Pour the liquid into a saucepan and press again. Repeat until you tire of this, or no more liquid comes out. The main point is to get only liquid, no pulp.

The pulp can be put in the compost or fed to the pigs. Or, if you want to work even harder, put it through a jelly cone (aka a Chinois) to remove the seeds and skins. Put the clean, processed pulp back in the oven, now in shallow baking pans (we use our glass lasagna pan, pie plates, and anything else we can find), and set it back in the oven at 220° for many more hours. Stir this occasionally as it turns into a caramelized velvety brown apple butter – less sweet than if you had not extracted the liquid first, but still an incredible treat and maybe better in some ways, more a food than a dessert.
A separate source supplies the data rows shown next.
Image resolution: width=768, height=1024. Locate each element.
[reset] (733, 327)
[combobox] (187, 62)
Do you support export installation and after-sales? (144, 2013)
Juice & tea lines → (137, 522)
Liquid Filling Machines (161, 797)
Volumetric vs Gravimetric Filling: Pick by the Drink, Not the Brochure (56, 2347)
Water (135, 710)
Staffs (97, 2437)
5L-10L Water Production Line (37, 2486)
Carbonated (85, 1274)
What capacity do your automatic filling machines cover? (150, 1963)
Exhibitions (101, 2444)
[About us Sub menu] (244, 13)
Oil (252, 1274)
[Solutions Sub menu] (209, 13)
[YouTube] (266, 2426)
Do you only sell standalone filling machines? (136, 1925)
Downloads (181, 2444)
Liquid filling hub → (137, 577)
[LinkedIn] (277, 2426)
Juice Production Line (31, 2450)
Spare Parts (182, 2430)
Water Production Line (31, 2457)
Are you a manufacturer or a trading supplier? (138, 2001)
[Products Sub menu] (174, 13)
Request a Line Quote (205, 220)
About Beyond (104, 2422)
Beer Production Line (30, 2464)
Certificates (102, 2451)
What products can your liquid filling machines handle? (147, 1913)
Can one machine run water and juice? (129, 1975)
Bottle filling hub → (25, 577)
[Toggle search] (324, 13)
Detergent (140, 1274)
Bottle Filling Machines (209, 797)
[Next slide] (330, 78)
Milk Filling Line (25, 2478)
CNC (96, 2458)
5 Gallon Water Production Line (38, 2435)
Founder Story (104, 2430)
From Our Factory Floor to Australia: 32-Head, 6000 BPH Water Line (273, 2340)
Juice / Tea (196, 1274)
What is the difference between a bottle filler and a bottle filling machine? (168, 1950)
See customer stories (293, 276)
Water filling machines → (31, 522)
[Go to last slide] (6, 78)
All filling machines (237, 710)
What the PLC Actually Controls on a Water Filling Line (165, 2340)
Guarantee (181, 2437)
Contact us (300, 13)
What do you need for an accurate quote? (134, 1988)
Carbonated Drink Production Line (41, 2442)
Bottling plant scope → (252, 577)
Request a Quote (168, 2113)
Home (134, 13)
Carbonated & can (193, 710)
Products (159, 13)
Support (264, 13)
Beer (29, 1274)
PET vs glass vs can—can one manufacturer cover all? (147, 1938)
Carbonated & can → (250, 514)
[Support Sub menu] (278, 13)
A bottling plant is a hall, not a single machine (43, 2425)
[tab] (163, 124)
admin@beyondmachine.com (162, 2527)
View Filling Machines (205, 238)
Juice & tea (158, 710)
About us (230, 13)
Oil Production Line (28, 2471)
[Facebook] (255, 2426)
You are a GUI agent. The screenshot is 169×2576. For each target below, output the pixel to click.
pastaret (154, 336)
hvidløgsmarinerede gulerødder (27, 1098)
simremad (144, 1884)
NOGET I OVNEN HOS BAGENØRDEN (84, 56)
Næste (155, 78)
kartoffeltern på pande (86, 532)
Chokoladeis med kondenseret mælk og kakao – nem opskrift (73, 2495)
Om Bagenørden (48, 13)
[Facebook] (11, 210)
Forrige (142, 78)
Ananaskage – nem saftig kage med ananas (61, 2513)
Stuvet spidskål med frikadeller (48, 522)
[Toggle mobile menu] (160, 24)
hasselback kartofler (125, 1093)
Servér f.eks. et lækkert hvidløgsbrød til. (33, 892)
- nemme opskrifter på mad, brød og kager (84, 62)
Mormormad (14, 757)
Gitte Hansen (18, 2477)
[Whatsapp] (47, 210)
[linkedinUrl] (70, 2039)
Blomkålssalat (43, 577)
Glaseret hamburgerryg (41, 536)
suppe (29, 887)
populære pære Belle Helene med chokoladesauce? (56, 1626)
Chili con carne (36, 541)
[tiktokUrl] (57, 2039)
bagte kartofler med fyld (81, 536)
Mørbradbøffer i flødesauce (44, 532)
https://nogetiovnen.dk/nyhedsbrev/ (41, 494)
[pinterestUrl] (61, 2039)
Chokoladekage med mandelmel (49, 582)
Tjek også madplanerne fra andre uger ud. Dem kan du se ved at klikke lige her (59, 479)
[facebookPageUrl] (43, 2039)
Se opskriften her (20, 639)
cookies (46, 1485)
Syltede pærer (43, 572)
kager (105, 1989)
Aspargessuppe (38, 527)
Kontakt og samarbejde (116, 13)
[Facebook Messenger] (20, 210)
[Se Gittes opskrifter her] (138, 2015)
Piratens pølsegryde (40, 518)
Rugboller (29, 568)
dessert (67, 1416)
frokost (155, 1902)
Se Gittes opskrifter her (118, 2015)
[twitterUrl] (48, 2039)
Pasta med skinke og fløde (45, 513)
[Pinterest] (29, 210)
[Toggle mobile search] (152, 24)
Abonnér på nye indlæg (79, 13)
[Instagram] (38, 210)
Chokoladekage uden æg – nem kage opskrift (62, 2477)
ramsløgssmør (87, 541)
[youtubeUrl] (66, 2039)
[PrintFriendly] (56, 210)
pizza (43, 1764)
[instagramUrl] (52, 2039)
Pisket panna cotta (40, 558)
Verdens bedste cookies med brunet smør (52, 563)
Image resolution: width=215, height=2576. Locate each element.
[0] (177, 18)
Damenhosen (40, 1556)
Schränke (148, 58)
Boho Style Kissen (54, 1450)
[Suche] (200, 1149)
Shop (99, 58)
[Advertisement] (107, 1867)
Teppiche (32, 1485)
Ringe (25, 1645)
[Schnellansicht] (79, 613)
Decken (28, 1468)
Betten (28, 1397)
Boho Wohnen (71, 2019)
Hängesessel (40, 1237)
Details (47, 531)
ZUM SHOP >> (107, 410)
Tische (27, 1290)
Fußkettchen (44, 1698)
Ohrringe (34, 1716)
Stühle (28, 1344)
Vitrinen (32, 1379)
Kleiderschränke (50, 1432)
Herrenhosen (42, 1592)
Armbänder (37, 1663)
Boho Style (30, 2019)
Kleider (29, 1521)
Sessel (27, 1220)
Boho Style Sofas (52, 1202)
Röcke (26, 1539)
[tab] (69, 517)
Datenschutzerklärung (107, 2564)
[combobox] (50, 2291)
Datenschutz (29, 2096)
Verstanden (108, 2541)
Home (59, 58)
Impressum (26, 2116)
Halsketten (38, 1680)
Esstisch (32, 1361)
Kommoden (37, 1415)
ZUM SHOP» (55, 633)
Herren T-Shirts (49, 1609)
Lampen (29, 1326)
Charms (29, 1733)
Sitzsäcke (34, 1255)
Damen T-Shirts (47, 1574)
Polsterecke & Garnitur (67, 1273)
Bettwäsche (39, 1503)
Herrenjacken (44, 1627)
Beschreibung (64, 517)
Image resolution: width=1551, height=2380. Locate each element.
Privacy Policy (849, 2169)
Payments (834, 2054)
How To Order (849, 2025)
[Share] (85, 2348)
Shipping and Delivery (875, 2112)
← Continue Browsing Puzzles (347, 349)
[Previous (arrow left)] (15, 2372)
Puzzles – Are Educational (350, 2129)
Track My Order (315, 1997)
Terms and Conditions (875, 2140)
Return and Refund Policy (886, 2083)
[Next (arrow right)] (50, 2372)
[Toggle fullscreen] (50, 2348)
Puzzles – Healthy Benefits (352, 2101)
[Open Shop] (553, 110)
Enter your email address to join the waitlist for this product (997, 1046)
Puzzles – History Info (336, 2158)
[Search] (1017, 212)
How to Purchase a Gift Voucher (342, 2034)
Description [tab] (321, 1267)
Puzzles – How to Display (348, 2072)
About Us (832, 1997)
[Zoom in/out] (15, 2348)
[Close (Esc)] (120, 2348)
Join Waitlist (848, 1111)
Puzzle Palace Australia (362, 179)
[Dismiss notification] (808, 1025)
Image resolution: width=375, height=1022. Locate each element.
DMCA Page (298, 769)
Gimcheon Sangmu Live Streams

It's a pre-biotic with great fiber, super healthy for you and gets the big smile from your inner biome.

The liquid goes into a heavy-bottomed saucepan on the stove top to be slowly simmered down. Stir it occasionally to keep an even consistency. The best cider syrup comes from a mix of as many apple varieties as you can find, combining sweet and tart. After volume is reduced to 50 - 75% from where you started, you have syrup. Put it in clean jars with tight lids, let it cool and place in the fridge. Syrup lasts for weeks even after you break the seal and start using it. Drink it by the shot, add it to mixed drinks, put fizzy water in it, put it on pancakes, muffins, pork chops, ribs, yogurt, or vanilla ice cream. mmmMMMM!

BUT… if you have time and patience… KEEP GOING. I turned it off and left the pan of cider syrup on the stove overnight. The next day, I turned the burner on again, so it would be hot to put in the jars. But I was too busy to make that happen, and then it turned itself into the most amazing apple jelly. The next time I do this, I'll remember that as it gets thicker, I need to stir it more and more often. Still, this apple jelly was not like anything I’ve ever tasted. Its texture is not like sugar-and-pectin jellies. It’s indescribably good.

You can even KEEP GOING after that. But you’d better be stirring it a lot, and at the end don’t walk away from it at all. It’s now the most amazing apple candy. No need to add sugar or spices, apples are both sweet and spicy enough on their own. If you can resist devouring the whole mess while standing in a stupor at the stove, I suggest grabbing a few of your very best apples that you saved for eating. Even better if you thought to put them in the fridge while boiling down the syrup. Roll these cold hard fruits in the warm, sticky apple candy. The coating will harden on the chilled apple.

So now you might suspect, as I do, that the original candied apples were in fact coated with dark, red, irresistibly delicious cider candy. I know you're expecting a picture of this stage, but I totally forgot the world existed for a while there... oops. Next year, I promise.